In Tales, Rakhshan Bani-Etemad navigates Tehran through a series of vignettes that show a rare and intimate presentation of the city rarely seen in the West. We caught up with Rakhshan Bani-Etemad at Sydney Film Festival to discuss the her most recent work, its connection previous outings in her career, and the often unseen side of Iran that she portrays in her films. .
One of the interesting things that I think a lot of people at the festival might miss is the fact that a lot of the characters in Tales are reprised from earlier movies. At the same time it stands alone as its own movie despite this. Did you set out to make a movie that would both satisfy new audiences and longer term fans of your work?
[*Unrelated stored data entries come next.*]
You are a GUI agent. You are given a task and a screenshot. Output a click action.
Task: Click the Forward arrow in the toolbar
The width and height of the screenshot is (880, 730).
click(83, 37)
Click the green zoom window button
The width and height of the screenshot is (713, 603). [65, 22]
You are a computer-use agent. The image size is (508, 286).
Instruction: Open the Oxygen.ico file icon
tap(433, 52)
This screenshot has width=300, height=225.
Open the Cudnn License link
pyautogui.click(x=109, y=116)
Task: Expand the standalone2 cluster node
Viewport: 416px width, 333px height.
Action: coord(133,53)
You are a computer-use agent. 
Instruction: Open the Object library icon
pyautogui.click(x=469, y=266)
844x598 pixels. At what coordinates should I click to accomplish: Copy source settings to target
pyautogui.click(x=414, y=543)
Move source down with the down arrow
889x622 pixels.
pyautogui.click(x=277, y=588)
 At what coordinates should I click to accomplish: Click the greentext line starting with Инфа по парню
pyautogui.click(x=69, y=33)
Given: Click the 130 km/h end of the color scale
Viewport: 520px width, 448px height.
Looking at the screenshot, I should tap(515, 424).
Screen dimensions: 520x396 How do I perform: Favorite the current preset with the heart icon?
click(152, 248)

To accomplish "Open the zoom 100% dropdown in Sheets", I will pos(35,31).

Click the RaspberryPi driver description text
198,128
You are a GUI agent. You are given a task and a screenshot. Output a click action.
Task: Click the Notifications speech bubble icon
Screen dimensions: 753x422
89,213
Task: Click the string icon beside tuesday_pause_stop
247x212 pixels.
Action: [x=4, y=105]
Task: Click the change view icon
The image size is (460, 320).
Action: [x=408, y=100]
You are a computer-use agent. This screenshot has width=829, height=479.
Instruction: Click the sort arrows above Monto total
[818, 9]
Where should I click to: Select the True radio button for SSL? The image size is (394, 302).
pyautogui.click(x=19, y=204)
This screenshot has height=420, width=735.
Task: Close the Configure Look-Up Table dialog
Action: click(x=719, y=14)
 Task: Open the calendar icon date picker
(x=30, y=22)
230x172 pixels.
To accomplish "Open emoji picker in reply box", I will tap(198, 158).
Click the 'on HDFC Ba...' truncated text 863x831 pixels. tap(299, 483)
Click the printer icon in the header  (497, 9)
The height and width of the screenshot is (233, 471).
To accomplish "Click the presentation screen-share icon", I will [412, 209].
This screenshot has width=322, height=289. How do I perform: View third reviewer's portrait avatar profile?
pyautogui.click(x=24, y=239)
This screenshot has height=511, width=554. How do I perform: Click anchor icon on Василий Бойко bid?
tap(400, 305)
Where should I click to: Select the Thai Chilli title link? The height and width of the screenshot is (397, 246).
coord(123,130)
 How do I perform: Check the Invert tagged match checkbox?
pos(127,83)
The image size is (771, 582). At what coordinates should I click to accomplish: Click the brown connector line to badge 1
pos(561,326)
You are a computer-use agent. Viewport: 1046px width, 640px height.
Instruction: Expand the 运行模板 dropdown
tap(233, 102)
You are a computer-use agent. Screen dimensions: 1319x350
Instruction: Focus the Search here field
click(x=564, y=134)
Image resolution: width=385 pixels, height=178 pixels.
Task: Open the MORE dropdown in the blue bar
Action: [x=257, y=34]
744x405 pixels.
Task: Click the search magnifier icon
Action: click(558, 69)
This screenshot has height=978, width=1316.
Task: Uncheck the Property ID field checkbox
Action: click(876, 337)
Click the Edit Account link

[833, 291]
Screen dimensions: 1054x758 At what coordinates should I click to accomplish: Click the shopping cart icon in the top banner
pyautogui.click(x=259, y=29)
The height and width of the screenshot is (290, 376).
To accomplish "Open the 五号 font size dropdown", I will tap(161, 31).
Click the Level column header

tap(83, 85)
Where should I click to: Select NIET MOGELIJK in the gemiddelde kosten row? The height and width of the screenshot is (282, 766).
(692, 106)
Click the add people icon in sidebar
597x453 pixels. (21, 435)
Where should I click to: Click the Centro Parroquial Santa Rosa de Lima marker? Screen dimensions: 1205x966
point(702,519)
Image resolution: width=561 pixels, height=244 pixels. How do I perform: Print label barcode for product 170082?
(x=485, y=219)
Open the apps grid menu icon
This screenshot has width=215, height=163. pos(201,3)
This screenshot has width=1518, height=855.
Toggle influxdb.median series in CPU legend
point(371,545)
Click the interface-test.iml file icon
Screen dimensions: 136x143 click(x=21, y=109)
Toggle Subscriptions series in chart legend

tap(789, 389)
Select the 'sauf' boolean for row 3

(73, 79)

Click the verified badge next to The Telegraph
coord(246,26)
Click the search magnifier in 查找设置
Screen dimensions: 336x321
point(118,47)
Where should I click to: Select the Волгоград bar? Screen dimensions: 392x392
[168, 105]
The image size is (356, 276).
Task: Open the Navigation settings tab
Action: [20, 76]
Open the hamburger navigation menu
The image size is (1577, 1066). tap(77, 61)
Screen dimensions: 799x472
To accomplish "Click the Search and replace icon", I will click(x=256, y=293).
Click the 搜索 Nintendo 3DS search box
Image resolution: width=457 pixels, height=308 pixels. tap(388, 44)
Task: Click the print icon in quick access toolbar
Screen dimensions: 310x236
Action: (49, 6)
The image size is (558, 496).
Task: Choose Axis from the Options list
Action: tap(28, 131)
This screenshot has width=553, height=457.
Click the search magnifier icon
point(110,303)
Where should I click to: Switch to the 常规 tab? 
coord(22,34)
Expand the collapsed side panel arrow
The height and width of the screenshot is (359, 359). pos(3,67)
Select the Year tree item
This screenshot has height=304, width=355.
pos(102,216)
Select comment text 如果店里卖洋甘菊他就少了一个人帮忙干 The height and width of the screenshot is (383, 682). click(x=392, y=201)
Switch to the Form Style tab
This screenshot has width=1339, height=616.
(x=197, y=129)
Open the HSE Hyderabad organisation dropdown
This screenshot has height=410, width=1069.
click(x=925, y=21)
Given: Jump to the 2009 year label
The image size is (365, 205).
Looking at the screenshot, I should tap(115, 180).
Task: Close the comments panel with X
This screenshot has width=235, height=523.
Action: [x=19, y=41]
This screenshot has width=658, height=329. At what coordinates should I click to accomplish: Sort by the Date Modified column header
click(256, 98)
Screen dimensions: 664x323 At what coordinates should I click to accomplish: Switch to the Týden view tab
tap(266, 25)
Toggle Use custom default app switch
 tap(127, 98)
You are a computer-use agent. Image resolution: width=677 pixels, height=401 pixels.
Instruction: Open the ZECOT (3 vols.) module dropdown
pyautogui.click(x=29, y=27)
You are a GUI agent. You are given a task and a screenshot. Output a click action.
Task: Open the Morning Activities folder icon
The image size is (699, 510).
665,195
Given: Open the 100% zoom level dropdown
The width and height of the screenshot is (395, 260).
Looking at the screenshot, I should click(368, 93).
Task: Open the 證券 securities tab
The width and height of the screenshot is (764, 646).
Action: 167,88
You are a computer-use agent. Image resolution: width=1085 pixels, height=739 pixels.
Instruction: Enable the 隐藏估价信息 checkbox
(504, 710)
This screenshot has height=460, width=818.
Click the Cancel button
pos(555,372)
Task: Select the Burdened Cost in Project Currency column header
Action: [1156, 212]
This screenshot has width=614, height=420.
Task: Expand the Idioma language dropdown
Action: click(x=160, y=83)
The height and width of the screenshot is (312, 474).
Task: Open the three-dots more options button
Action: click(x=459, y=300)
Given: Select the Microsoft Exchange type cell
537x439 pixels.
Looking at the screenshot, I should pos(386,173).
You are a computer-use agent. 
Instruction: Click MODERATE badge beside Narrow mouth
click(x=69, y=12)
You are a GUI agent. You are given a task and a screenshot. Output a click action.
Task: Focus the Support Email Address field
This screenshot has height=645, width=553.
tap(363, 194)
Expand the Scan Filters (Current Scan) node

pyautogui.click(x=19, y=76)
Yes, it’s true that the characters are mostly from previous films, however, the film was made for those who actually haven’t seen any of those works – and obviously they engage with it quite equally. However, if some of the audience members have seen those previous films, they – I guess – connect with the film on a different level and probably enjoy and identify with it on a different level; and more so.
A lot of these characters are rehashed from the Under The Skin of the City trilogy. Nargess came out in 1992, and I was curious as to whether you feel that these characters and Tehran – and the way you have to portray it has changed much in the last twenty years?
When you look at the characters and their life in the past 20 or so years – their situation hasn’t really changed for the better as much. However, what is very important is they have changed to become better people. I guess that’s what drove me and was most important for me. I guess I perceive the city to have modernised significantly and that is another thing that I had to take into account as well.
There’s this interesting idea of playing within the rules of what a filmmaker can do in Iran in Tales? I feel it’s interesting at this years festival – there’s 3 films I’ve seen that focus on Tehran; your own, Sepideh Farsi’s Red Rose – who films it in Athens -, and Jafar Panahi’s Tehran Taxi; and one of the things that was most fascinating about these different images was how different these conceptions of “Tehran” looked. You portray an Tehran that shows the social and class divides, universal issues of desperation; did you feel this was an important part of the city to portray?
We’re dealing with living in a complex society, so no one film can actually represent what the culture is or what the city is all about so you see different films and each of them take you through a separate journey. Being a socially-focused filmmaker… or perhaps, someone who is quite sensitive about injustices within the community, or the problems that people face – especially those people who are disadvantaged and the disadvantaged part of the community. They are very important for me because of who I am and the kind of filmmaker I am; so I am quite sensitive to those… and those are the stories that I like to portray. I’d just reiterate that I don’t think this is the whole city. It’s not claiming to be a representation of one city, but instead, a series of stories that exist in parallel to others.
All of your films have this focus on the lower-class, the hard done by, and those who struggle the most – but it never feels patronising or as if they’re being used as subject matter; it feels deeply researched. You’ve donated the proceeds from awards for Tales, and films in the past, to help disadvantaged women – most recently homeless women. Do you feel an imperative as an established and lauded filmmaker to help those less fortunate?
The reason I do all of this is because the way I look at and pursue cinema is beyond the art and film itself, but as a way to create social change… you know, to try and change someones life. Therefore what comes after is from that same point of view.
I guess one of the specific things I wanted to ask about in Tales as a film was how it was divided to exist as “screenable” within Iran and how Tales bypassed censorship – and how, while making the film, that was kept in mind to result in the final, “screenable”, project.
Naturally as a filmmaker in Iran, and with films that are dealing with very sensitive social issues, I would be quite careful and aware of how to make a film that is actually reachable because I’d never want to make a film that isn’t able to be seen in Iran – but never to the point where I would be self-censoring or creating compromises. I’ll have a vision of what I want to pursue but then obviously making films in Iran, you need to find creative ways of bypassing censorship, and telling what you want to tell, without compromise.